Problem requirements -
Looking through the listing, how many of its lines hold the word "computer"? Answer with only the number.

Data for this task -
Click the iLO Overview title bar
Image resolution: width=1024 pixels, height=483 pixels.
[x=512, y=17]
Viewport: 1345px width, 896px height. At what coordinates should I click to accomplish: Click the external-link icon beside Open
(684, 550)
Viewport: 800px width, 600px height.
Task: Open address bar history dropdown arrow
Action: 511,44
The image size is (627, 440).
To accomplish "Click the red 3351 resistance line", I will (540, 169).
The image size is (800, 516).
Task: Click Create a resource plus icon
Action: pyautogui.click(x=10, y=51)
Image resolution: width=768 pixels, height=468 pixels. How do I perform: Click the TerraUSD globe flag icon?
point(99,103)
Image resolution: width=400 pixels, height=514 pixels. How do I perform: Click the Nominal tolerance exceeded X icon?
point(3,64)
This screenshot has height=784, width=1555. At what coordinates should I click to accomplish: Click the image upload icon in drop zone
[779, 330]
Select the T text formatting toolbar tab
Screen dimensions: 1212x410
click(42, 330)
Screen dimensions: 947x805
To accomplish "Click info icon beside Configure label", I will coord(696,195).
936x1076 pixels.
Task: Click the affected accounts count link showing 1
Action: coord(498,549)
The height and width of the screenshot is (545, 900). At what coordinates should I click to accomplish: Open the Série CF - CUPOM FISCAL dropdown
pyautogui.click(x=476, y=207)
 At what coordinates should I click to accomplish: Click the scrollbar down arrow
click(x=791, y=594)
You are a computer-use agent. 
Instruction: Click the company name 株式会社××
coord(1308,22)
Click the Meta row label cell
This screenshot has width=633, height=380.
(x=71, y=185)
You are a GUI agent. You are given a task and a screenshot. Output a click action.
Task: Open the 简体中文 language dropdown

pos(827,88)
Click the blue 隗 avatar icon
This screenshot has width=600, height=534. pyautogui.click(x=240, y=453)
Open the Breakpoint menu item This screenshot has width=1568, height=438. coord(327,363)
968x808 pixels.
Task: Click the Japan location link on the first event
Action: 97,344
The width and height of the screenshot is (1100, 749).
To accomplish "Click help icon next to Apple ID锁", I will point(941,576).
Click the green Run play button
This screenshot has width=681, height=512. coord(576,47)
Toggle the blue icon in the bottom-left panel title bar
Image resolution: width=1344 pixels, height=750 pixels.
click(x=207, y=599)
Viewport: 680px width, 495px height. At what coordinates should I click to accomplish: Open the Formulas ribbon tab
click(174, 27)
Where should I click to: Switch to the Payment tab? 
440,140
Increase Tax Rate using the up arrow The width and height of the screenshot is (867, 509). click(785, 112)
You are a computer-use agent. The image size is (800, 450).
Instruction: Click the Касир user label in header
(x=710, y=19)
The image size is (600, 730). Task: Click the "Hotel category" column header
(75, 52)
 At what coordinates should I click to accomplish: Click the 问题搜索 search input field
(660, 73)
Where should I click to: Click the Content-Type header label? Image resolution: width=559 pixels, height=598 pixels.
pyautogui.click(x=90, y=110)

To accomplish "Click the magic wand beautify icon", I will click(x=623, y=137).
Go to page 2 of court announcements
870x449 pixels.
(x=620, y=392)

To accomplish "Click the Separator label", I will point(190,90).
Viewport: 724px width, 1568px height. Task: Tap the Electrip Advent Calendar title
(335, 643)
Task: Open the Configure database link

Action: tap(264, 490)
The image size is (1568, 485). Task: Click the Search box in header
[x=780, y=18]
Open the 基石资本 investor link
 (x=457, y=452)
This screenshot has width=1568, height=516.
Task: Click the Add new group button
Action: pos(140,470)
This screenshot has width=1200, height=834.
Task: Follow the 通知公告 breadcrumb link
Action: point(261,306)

Task solution -
2